RECORDED INFORMATION below:

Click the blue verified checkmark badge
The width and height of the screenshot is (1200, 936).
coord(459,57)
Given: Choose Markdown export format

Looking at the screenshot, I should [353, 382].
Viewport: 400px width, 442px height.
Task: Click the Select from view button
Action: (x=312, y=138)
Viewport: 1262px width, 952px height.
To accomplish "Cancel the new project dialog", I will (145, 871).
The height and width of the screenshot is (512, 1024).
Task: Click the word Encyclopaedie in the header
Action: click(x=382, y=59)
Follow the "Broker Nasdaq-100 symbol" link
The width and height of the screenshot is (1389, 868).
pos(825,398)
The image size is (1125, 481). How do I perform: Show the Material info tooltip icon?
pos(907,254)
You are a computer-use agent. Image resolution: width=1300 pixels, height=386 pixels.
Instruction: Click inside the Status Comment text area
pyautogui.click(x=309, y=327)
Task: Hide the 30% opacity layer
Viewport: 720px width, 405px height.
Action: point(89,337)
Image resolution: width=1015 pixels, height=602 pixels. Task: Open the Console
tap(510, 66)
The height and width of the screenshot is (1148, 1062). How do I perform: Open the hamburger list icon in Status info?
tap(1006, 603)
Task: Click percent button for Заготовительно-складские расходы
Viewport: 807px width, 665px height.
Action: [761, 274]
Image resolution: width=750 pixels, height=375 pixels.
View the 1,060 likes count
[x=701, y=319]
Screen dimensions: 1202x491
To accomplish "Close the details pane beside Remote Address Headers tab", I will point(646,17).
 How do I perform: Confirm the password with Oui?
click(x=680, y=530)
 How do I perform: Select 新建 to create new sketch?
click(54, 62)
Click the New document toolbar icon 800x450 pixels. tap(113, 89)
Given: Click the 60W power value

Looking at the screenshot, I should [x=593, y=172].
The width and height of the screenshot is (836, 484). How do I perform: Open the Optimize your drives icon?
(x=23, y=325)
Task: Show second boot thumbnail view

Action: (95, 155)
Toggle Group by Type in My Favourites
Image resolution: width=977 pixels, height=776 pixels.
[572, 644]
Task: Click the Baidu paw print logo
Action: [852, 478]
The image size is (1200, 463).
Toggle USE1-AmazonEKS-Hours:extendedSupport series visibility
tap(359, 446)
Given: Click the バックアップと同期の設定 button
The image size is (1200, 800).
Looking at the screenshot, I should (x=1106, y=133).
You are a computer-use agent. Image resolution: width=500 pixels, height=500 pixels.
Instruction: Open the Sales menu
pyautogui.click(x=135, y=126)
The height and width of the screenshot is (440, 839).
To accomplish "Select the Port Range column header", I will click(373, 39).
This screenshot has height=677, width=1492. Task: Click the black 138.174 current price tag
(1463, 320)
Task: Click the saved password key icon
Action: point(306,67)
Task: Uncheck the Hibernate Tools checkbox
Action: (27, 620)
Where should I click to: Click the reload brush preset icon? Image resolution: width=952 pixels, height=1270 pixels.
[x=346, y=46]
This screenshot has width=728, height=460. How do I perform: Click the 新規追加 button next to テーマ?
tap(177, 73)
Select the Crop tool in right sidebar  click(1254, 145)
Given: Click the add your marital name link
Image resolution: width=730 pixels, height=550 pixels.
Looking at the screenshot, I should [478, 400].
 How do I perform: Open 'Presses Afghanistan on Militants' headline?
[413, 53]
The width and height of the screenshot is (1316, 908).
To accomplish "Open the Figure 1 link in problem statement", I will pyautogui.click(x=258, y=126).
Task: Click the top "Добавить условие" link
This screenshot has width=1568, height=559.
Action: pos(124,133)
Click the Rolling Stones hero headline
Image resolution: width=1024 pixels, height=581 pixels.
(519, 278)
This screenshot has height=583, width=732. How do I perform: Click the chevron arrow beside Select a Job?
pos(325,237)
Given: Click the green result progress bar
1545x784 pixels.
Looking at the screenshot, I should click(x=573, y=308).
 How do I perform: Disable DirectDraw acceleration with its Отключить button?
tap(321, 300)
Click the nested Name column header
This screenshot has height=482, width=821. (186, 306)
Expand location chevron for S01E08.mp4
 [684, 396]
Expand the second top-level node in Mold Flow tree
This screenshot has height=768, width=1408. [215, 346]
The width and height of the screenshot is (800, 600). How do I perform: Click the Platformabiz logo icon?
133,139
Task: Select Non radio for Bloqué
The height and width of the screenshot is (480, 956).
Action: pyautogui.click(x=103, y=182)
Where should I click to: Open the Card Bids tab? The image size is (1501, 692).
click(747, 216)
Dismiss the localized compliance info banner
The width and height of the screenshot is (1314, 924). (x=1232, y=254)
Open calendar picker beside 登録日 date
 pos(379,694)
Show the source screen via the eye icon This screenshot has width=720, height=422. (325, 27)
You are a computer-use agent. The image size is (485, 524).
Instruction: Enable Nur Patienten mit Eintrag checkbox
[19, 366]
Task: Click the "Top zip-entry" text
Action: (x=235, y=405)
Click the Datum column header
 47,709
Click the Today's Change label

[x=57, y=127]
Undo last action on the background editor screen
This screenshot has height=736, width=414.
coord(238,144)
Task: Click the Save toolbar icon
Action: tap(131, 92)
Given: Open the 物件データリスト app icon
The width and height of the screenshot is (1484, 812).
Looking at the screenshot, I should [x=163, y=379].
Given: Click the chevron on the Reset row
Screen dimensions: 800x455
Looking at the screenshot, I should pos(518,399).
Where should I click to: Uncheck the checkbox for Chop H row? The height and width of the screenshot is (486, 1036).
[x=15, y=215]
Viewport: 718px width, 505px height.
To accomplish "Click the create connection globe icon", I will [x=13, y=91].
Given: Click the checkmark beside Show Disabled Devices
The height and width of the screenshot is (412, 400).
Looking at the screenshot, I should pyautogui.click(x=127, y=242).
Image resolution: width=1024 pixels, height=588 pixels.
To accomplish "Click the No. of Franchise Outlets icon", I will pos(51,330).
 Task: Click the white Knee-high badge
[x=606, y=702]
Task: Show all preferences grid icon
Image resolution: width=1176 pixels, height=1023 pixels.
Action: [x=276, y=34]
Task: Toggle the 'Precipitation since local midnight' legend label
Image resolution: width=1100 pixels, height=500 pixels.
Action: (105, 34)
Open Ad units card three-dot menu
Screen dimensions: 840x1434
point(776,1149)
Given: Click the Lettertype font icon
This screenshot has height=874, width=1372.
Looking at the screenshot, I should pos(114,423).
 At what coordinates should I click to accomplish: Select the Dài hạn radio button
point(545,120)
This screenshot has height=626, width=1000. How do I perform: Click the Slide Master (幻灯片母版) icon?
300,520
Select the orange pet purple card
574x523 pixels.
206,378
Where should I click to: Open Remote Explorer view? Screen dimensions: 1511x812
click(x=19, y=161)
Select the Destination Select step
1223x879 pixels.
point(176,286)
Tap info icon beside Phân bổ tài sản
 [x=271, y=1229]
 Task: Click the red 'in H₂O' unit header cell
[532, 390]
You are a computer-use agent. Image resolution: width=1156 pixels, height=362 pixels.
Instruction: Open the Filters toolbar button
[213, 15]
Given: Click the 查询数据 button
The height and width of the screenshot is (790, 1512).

End of RECORDED INFORMATION.

### WHAT IS BEING ASKED
For each line of the material that contains "link", return a copy.

### FINISHED EXERCISE
Follow the "Broker Nasdaq-100 symbol" link
Given: Click the add your marital name link
To accomplish "Open the Figure 1 link in problem statement", I will pyautogui.click(x=258, y=126).
Task: Click the top "Добавить условие" link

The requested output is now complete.